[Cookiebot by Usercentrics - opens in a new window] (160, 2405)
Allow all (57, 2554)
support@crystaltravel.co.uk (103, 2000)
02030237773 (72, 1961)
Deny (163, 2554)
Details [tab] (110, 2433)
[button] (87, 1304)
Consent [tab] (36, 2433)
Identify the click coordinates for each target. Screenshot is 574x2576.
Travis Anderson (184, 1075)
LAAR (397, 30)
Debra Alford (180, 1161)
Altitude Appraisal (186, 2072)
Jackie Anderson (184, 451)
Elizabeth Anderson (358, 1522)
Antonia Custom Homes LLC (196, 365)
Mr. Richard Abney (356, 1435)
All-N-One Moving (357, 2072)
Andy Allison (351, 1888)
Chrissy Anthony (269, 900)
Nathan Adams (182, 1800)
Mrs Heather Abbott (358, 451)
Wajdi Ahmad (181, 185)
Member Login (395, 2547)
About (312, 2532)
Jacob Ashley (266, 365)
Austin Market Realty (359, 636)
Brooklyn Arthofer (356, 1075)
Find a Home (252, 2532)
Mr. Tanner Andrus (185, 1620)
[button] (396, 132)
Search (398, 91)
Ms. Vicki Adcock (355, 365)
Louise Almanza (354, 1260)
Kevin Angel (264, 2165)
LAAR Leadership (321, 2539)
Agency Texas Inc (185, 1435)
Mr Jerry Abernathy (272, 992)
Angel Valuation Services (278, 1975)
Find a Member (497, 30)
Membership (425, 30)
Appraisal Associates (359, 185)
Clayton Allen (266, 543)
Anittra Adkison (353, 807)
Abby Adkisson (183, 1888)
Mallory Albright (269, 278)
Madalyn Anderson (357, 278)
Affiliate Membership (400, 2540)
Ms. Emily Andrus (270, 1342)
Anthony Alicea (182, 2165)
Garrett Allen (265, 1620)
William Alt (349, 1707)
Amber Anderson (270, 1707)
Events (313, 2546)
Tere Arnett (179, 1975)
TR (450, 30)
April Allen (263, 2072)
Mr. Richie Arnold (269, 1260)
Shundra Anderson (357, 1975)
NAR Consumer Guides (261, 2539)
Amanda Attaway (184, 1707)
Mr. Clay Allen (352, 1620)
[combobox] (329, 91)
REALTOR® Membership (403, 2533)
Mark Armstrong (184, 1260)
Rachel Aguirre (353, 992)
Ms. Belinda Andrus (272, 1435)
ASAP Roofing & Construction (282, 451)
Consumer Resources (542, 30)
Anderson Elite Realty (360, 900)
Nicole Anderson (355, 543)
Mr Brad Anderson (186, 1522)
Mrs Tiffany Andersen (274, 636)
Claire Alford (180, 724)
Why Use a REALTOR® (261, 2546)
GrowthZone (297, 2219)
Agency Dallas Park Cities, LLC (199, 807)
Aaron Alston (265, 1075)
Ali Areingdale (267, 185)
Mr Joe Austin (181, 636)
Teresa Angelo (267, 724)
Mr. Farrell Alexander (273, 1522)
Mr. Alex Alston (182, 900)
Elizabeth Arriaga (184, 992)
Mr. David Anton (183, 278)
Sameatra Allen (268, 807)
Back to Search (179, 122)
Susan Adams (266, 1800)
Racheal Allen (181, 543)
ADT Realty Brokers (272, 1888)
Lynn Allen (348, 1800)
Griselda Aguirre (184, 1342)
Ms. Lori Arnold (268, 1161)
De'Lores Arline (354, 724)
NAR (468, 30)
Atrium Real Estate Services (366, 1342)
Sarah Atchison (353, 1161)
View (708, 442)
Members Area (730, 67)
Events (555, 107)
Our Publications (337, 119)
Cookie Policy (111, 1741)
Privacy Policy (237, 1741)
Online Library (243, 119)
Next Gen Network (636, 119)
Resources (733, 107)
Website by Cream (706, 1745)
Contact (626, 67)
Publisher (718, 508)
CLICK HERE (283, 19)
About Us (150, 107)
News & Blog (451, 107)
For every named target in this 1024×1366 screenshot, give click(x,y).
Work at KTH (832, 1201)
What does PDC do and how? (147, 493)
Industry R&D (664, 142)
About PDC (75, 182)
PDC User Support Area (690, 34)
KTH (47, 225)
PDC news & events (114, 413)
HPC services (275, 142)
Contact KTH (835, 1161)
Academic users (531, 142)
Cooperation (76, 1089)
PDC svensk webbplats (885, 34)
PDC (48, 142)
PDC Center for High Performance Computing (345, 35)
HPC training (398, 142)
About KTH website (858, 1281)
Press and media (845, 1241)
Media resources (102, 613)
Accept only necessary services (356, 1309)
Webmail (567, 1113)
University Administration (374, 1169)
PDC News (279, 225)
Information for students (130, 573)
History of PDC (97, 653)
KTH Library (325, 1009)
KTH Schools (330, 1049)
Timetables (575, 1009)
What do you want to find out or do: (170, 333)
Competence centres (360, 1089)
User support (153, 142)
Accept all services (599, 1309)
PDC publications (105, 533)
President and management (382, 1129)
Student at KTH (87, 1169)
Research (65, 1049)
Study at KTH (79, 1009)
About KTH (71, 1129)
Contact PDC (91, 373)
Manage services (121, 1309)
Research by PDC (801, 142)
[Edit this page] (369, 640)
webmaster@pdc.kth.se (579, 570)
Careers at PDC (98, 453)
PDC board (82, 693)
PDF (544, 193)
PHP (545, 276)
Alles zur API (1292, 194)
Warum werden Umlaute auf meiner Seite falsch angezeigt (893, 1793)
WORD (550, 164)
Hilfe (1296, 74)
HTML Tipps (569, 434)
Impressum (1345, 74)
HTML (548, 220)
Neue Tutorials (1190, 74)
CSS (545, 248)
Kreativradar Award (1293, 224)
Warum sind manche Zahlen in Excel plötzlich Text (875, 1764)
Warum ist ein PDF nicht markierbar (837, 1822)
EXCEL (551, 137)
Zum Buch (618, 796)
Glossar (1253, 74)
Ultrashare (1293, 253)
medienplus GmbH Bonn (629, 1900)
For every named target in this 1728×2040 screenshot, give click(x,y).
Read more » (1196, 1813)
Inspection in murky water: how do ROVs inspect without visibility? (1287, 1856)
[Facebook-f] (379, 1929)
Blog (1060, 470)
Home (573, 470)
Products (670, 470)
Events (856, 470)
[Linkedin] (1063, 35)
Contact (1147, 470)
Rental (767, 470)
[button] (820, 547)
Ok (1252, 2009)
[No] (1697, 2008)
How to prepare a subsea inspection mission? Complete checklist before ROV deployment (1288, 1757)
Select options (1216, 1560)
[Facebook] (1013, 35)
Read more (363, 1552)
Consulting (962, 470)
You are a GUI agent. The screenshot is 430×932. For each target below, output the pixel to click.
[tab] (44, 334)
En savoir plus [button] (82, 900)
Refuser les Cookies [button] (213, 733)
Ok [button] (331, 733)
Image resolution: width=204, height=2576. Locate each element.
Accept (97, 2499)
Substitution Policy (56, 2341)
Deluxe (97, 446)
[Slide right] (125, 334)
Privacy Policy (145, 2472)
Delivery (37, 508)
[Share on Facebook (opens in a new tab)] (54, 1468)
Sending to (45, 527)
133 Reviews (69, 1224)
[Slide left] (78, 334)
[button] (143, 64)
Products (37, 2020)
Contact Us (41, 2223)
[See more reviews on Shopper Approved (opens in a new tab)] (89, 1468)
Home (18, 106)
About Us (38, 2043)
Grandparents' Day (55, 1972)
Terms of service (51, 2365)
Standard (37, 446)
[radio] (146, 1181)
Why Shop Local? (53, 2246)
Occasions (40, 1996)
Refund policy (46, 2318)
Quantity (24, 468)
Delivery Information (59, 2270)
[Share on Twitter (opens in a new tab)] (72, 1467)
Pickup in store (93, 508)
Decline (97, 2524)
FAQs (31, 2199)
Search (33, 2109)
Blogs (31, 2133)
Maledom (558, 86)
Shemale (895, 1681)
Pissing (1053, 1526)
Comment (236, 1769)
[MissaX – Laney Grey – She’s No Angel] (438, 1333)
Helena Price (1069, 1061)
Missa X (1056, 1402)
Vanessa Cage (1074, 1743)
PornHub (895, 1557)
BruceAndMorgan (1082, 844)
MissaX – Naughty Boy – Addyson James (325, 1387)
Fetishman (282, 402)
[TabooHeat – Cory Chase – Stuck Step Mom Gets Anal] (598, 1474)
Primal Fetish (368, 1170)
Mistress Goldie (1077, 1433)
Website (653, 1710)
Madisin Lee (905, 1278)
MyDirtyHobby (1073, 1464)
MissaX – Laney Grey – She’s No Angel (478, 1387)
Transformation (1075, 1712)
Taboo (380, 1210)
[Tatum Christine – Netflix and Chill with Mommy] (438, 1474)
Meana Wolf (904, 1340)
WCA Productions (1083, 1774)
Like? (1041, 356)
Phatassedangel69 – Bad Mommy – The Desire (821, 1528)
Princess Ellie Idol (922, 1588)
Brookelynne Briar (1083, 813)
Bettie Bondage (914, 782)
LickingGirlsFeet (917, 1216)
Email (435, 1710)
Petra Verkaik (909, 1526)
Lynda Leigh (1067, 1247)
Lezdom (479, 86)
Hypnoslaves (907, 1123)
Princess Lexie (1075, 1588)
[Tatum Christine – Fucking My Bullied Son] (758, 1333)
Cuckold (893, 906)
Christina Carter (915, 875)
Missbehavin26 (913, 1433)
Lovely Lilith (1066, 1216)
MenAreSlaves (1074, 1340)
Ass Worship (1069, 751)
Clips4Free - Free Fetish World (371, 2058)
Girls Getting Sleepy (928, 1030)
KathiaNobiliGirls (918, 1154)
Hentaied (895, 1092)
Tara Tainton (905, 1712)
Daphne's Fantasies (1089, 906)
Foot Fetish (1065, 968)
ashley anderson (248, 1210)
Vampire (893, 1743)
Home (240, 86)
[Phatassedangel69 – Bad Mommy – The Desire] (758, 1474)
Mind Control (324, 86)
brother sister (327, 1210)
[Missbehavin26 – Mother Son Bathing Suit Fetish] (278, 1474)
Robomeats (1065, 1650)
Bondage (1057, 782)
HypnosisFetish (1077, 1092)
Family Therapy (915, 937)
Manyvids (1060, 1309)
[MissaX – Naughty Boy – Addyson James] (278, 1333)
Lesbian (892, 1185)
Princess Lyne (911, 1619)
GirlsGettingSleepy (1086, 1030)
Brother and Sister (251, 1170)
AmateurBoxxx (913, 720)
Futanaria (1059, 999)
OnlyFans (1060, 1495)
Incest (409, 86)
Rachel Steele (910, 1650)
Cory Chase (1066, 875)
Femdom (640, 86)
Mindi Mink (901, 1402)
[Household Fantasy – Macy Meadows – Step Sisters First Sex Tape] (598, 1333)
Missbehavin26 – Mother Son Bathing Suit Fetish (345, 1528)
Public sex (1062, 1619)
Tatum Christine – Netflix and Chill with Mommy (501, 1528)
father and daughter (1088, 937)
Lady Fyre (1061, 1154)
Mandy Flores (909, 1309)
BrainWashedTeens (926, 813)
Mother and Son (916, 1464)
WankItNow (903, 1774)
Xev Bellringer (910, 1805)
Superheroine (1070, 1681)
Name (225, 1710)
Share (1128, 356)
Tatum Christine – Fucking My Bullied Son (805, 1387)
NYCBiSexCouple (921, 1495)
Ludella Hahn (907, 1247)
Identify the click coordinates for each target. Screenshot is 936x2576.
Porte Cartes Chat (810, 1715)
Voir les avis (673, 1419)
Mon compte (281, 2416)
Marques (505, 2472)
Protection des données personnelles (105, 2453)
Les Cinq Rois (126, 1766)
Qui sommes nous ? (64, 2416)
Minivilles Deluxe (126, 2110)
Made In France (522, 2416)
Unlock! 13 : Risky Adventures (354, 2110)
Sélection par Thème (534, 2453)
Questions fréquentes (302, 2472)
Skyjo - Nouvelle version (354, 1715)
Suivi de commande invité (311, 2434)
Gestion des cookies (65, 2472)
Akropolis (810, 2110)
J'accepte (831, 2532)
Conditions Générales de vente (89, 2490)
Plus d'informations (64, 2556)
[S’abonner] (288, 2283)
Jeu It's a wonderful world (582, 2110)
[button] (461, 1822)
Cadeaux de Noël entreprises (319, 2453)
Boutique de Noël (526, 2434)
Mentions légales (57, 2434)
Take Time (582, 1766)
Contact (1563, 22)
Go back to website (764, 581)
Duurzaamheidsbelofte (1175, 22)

▸ **Task**
The required output is the exact run of lines from the beginning of the records to the line with "Austin Market Realty (359, 636)", that line included.

▸ **Solution**
[Cookiebot by Usercentrics - opens in a new window] (160, 2405)
Allow all (57, 2554)
support@crystaltravel.co.uk (103, 2000)
02030237773 (72, 1961)
Deny (163, 2554)
Details [tab] (110, 2433)
[button] (87, 1304)
Consent [tab] (36, 2433)
Identify the click coordinates for each target. Screenshot is 574x2576.
Travis Anderson (184, 1075)
LAAR (397, 30)
Debra Alford (180, 1161)
Altitude Appraisal (186, 2072)
Jackie Anderson (184, 451)
Elizabeth Anderson (358, 1522)
Antonia Custom Homes LLC (196, 365)
Mr. Richard Abney (356, 1435)
All-N-One Moving (357, 2072)
Andy Allison (351, 1888)
Chrissy Anthony (269, 900)
Nathan Adams (182, 1800)
Mrs Heather Abbott (358, 451)
Wajdi Ahmad (181, 185)
Member Login (395, 2547)
About (312, 2532)
Jacob Ashley (266, 365)
Austin Market Realty (359, 636)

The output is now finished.